The Georgia Dome implosion went fine, but what they didn’t count on was the weather
The Georgia Dome implosion went off without a hitch. The sky was blue, and the wind was light. Sure, it was a little chilly, but overall it seemed like a great morning to blow some stuff up.
The Georgia Dome was the place the Atlanta Falcons called home until last year, when they moved into a freshly built stadium right next door. When it opened in 1992, the Dome was the largest covered stadium in the world. Now it’s a very large pile of rubble in downtown Atlanta.
After the implosion is when things got interesting, from a meteorological point of view. Instead of dispersing, the fine, dusty particles that formerly hosted the 2016 NFC champions just kind of hovered over the city, as if unwilling to leave. A very light wind pulled the dust south over parts of downtown, and it was even seen from satellite.

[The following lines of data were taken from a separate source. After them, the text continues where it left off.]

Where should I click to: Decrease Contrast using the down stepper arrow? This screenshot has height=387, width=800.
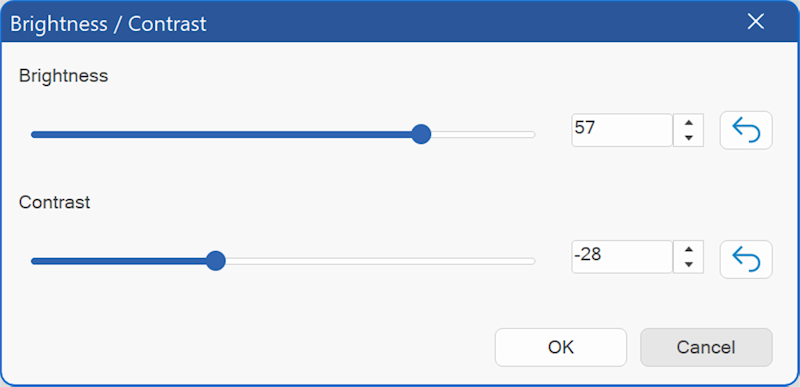click(x=689, y=264)
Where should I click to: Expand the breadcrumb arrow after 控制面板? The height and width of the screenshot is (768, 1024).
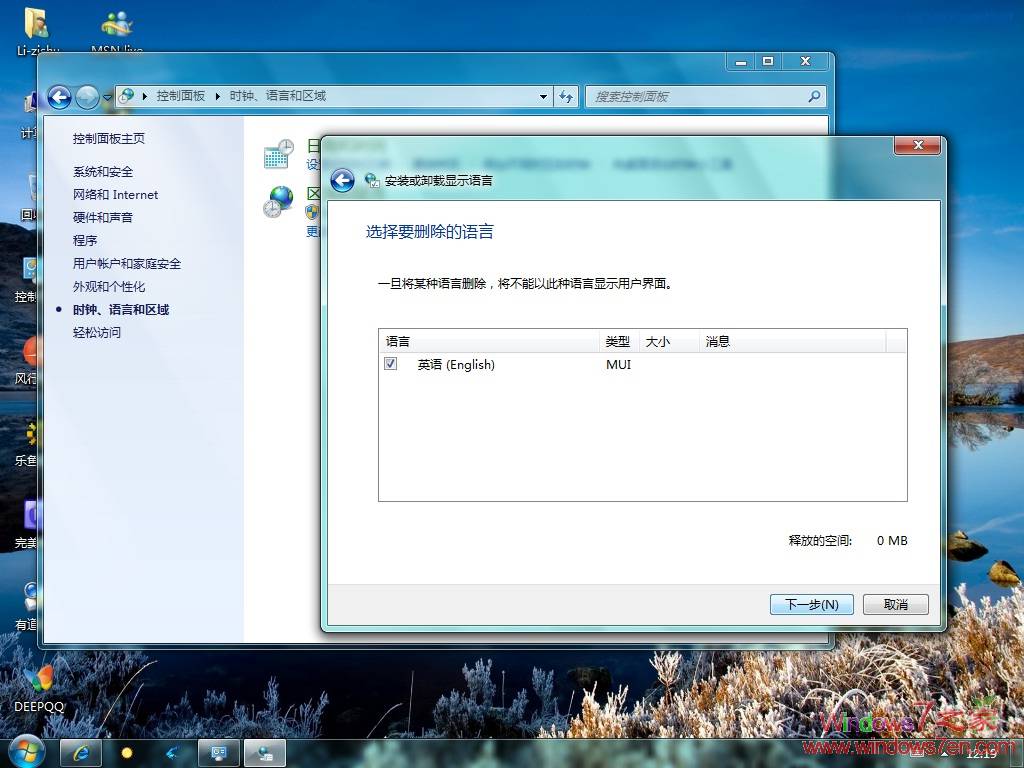click(214, 96)
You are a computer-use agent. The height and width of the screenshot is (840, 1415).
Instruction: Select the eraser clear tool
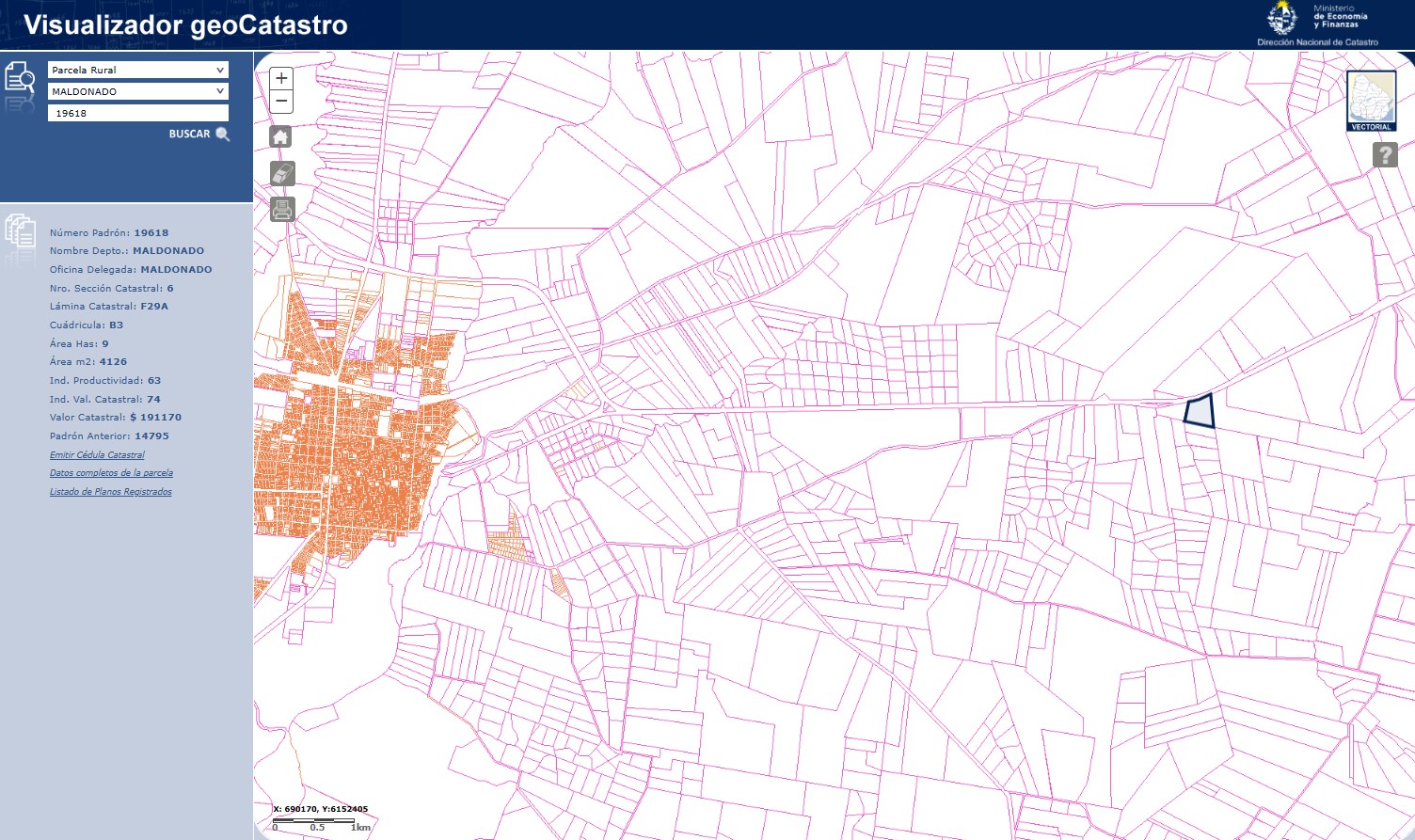tap(282, 173)
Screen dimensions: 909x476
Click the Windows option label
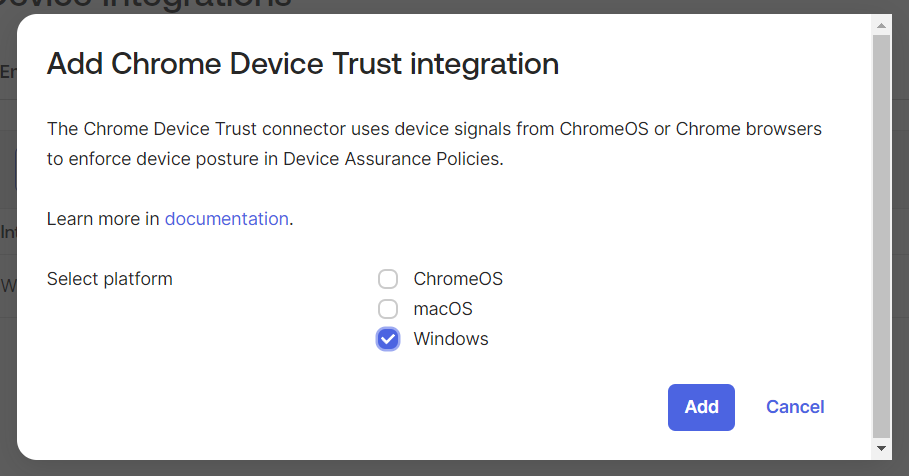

There was a cap on the atmosphere that prevented the dust from mixing into the air as it normally would. Temperature usually decreases as you go higher in the atmosphere. On Monday in Atlanta, it sharply increased with height; the trend was inverted.
The temperature of the air controls how it mixes. If there’s an inversion such as this, then everything within that weird, inverted layer is trapped. Including, as we saw, the dust from the Georgia Dome.